Source data: Begin
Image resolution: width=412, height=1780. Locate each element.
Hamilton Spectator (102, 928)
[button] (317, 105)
Source data: End
Source data: Begin
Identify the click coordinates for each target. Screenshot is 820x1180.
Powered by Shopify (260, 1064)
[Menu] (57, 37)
Source data: End
Could you return exactly the lines above from the line with "Identify the click" to the line with "[Menu] (57, 37)", both included, and nothing else?

** Exercise result **
Identify the click coordinates for each target. Screenshot is 820x1180.
Powered by Shopify (260, 1064)
[Menu] (57, 37)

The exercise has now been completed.